Question

Solve the following differential equation: (2x+5y)dx+(5x−4y)dy=0 *Hint: they are exact

C=.

Answer 1

Answer with Step-by-step explanation:

The given differential equation is

`(2x+5y)dx+(5x-4y)dy=0`

Now the above differential equation can be re-written as

`P(x,y)dx+Q(x,y)dy=0`

Checking for exactness we should have

`(\partial P)/(\partial y)=(\partial Q)/(\partial x)`

`(\partial P)/(\partial y)=(\partial (2x+5y))/(\partial y)=5`

`(\partial Q)/(\partial x)=(\partial (5x-4y))/(\partial x)=5`

As we see that the 2 values are equal thus we conclude that the given differential equation is exact

The solution of exact differential equation is given by

`u(x,y)=\int P(x,y)dx+\phi(y)\\\\u(x,y)=\int (2x+5y)dx+\phi (y)\\\\u(x,y)=x^2+5xy+\phi (y)`

The value of
`\phi (y)` can be obtained by differentiating u(x,y) partially with respect to 'y' and equating the result with P(x,y)
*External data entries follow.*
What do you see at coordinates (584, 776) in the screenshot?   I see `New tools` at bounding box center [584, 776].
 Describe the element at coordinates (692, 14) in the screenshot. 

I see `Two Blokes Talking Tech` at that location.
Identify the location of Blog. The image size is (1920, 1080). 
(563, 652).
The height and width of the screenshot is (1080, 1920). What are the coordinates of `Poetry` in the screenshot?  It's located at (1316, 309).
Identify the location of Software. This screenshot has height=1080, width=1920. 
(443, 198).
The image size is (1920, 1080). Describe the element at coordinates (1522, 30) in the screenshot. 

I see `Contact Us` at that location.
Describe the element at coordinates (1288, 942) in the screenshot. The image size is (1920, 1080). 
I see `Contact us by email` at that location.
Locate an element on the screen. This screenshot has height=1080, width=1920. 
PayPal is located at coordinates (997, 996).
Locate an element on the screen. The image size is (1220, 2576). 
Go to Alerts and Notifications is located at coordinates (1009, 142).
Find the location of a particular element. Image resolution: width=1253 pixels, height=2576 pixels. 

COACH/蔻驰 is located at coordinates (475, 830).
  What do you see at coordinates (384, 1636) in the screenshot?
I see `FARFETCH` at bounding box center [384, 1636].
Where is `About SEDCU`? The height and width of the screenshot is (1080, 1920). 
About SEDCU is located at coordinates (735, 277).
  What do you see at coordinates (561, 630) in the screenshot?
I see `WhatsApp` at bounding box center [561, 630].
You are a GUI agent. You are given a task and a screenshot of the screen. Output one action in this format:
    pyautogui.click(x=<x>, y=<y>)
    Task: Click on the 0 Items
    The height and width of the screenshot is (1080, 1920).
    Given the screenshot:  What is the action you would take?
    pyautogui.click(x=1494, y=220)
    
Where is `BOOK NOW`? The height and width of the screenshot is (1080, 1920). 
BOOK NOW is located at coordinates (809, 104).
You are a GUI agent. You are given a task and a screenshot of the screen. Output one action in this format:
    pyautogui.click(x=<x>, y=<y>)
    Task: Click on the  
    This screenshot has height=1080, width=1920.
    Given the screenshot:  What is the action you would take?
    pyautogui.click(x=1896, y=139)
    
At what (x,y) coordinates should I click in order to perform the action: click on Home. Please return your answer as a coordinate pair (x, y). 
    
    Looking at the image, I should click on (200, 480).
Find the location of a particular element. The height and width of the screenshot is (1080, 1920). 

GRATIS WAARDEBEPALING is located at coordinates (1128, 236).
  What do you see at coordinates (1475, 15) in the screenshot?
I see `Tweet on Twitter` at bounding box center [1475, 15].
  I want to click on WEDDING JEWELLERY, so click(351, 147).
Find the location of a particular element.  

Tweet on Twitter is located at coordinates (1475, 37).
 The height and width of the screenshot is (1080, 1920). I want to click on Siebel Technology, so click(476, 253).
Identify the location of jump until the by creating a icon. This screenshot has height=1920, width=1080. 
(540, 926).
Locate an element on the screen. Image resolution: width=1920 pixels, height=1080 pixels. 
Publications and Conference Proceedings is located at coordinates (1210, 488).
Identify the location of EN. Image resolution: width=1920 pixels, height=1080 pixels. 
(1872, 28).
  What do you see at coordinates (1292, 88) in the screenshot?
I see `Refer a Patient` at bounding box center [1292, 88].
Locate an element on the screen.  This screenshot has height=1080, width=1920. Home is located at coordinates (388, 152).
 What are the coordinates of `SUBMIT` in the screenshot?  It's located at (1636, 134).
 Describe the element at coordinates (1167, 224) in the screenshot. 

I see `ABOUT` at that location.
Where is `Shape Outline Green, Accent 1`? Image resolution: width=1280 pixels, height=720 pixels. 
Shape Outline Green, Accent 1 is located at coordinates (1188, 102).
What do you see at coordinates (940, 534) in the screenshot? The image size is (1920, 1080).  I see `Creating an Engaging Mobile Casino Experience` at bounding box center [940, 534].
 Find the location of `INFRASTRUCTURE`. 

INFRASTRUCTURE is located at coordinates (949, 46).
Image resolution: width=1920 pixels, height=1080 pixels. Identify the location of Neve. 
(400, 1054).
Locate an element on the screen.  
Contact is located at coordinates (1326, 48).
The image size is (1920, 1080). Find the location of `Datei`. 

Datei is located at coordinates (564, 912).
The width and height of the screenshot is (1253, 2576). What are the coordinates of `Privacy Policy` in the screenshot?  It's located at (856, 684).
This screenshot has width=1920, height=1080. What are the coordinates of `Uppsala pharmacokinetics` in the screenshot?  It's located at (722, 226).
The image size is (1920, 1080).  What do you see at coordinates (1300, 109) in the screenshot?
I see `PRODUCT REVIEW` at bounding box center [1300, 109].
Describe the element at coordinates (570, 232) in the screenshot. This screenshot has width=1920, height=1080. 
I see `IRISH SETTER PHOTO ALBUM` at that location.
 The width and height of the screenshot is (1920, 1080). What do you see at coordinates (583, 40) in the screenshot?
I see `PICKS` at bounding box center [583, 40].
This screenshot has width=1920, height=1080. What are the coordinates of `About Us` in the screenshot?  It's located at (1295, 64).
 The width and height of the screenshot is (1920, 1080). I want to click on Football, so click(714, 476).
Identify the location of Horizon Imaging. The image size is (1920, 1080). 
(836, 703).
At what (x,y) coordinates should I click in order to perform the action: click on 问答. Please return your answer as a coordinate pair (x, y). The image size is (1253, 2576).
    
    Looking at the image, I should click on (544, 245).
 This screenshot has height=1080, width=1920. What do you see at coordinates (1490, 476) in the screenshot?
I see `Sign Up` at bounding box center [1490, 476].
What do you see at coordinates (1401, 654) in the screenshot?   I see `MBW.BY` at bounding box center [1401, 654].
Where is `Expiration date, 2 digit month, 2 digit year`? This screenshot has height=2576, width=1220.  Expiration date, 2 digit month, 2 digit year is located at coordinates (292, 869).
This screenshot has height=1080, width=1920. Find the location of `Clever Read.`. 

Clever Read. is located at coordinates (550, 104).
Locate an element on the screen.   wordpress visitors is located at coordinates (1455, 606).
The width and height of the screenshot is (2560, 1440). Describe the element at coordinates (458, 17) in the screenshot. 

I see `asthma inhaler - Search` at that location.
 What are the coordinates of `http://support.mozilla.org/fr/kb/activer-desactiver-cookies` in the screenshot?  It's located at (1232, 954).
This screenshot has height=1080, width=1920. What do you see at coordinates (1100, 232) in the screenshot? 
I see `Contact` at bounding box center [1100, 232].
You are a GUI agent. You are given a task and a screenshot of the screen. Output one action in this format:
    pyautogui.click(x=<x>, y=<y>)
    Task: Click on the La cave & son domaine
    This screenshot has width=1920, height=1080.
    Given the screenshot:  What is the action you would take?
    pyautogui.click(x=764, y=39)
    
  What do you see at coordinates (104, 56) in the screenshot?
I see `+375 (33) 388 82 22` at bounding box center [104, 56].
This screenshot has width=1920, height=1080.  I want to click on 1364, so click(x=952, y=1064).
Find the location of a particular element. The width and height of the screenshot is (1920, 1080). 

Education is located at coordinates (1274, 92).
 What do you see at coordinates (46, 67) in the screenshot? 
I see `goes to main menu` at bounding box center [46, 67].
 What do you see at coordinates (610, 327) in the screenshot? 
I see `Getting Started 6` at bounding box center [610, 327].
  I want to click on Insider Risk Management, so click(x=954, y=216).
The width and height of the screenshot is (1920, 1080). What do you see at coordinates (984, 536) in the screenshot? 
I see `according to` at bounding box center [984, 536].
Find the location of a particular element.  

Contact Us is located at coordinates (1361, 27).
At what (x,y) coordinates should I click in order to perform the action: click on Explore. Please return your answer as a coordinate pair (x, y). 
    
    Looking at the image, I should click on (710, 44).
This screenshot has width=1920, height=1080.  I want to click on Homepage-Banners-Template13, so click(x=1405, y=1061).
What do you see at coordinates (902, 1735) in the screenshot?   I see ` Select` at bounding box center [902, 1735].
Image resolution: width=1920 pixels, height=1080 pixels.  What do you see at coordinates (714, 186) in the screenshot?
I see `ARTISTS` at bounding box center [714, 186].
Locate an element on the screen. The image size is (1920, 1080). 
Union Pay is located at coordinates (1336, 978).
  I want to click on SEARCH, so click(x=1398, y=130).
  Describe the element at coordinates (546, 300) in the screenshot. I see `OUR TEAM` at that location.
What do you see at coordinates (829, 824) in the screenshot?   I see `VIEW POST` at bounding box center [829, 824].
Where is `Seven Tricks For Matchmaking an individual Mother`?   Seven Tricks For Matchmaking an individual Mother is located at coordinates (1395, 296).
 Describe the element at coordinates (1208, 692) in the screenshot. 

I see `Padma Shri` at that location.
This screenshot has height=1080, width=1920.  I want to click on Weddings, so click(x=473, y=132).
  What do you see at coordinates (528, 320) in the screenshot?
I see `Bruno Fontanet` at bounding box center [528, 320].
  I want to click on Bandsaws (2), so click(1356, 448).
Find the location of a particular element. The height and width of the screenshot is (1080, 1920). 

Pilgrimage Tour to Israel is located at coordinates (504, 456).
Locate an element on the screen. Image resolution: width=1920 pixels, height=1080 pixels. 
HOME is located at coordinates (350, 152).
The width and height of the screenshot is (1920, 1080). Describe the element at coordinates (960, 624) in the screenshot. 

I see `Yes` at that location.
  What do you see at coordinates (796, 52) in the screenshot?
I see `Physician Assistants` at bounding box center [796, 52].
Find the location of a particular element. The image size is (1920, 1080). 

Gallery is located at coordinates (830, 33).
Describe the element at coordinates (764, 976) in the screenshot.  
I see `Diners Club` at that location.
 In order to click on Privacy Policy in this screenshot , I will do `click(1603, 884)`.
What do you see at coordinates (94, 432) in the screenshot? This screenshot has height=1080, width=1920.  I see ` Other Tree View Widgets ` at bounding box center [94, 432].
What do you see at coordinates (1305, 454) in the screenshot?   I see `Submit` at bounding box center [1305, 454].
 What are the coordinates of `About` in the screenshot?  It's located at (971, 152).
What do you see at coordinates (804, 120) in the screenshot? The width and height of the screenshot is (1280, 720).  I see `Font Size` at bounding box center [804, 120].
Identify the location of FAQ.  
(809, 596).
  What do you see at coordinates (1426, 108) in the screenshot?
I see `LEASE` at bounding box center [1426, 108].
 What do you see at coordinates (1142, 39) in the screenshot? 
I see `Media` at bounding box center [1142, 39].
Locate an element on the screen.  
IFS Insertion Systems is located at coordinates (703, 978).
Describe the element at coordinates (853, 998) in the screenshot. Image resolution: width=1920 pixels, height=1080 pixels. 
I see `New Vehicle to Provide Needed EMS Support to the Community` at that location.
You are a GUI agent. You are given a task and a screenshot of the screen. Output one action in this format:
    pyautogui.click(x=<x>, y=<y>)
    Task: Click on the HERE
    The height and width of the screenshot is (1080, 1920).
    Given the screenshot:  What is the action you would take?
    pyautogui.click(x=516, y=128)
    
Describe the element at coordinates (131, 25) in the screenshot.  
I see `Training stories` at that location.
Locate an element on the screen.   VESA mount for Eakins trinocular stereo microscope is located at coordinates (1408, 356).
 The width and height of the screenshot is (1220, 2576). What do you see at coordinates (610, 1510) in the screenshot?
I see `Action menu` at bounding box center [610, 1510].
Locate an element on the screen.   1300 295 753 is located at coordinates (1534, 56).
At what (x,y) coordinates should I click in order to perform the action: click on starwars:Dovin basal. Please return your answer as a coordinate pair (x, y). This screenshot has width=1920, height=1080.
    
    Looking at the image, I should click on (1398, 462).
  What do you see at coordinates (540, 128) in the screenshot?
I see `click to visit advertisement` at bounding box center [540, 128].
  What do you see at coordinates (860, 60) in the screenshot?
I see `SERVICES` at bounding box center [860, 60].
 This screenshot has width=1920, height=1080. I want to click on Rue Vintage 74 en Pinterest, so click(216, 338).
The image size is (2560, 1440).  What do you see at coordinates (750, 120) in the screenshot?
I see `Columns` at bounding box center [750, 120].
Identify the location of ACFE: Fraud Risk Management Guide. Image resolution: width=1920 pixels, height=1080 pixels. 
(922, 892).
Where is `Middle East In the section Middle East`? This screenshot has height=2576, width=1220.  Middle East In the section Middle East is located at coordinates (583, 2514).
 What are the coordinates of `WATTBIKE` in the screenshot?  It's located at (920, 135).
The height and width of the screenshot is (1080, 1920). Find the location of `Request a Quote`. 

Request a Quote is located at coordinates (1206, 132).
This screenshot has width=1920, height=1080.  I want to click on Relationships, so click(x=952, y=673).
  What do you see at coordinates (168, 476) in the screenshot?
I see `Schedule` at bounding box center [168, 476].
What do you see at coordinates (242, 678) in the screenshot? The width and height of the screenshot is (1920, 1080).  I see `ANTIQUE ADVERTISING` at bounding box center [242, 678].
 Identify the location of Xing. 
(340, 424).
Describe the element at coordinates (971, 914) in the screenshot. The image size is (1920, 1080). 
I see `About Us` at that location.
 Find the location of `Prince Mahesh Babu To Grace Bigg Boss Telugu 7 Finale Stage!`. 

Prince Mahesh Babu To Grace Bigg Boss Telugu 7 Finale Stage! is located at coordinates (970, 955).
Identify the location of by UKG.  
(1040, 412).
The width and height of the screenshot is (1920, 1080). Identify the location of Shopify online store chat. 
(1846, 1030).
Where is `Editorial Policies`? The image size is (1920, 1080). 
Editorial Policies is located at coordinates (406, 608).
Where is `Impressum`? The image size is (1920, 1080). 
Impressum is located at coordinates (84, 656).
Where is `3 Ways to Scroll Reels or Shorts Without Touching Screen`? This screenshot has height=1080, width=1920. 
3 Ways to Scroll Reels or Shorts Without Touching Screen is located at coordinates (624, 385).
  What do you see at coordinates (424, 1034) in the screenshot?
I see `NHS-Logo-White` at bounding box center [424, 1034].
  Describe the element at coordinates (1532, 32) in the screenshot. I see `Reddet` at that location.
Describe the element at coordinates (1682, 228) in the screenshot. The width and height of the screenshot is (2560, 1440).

`(\partial u)/(\partial y)=(\partial (x^2+5xy+\phi (y))))/(\partial y)=Q(x,y))\\\\5y+\phi '(y)=(5x-4y)\\\\\phi '(y)=5x-9y\\\\\int\phi '(y)\partial y=\int (5x-9y)\partial y\\\\\phi (y)=5xy-(9y^2)/(2)\\\\\therefore u(x,y)=x^2+10xy-(9y^2)/(2)+c`